Valais citizens reject 2026 Winter Olympic bid

Photo: Wikimedia

Photo: Wikimedia Commons. View to Rhone valley (Sion ).

11.06.2018

By Luca Arfini
54 percent of residents in the Swiss canton of Valais rejected the bid to host the 2026 Winter Olympics in a referendum held this Sunday.

On 10th June 2018, Swiss citizens of Valais said no to bidding for the 2026 Winter Olympics, with a turn-out of 62 percent. This was the fifth time, the inhabitants of the Swiss canton of Valais voted down an Olympic bid. Similar referendums were held also in 1968, 1976, 2002 and 2006, all resulting in a ‘no’.  Switzerland, IOC’s home country, has not hosted the Games since 1948.

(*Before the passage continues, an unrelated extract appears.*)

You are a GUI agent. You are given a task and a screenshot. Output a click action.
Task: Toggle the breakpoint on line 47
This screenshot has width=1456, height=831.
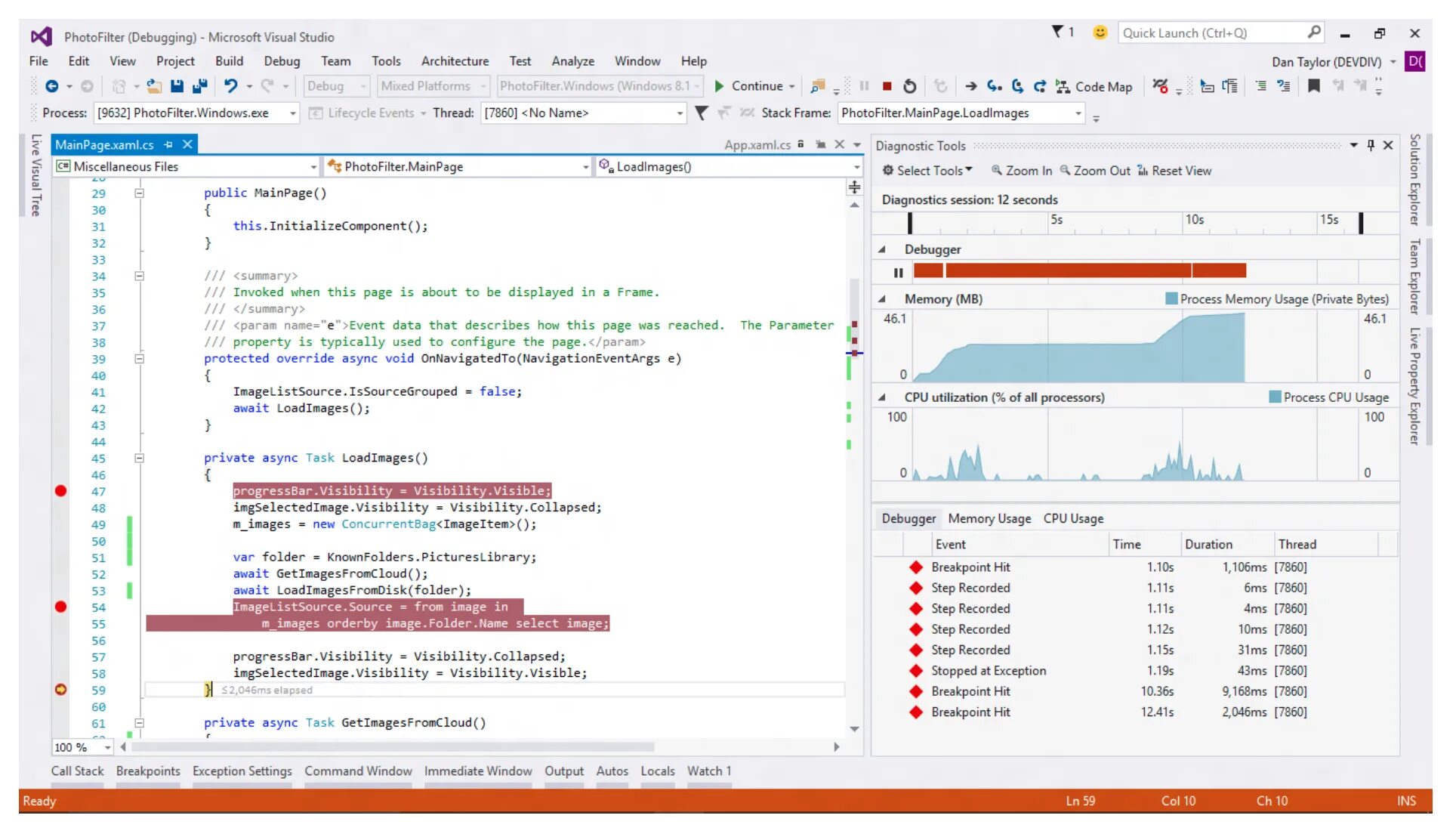[x=61, y=491]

54 percent of the voters voted against allocating 100 million Swiss francs ($102 million, 86 million euros) to host the Olympics in the city of Sion, located in the South of Switzerland.  

Voters from both the largest ski resorts of the Canton, Zermatt and Nendaz, as well as in the city of Sion itself, rejected the bid. Meanwhile, in the two mountains resorts of Crans-Montana and Saas-Fee, residents voted in majority yes to the referendum.

Phillipe Varone, the Mayor of Sion, claimed that the result should be interpreted as “a clear and asserted will” of the Swiss citizens. He has also added that “This is the end of the project” and that “There is no plan B.”

According to swissinfo.ch, economic concerns were the main reason the citizens decided against the bid.  In fact, they were worried that the expenses for the Games would overrun the original budget and the allocated money would be better used to improve public services of the area. Yesterday’s vote is a sign of a lack of confidence in the International Olympic Committee (IOC), whose Agenda 2020 contained a reform strategy to optimise the Games´ budgets, writes swissinfo.ch.

The Swiss Tourism Federation was of a different opinion when commenting on the vote.

“For more than two weeks, Switzerland would have been in the focus of global media events and could have shown its best side, which would have given new impetus to tourism.”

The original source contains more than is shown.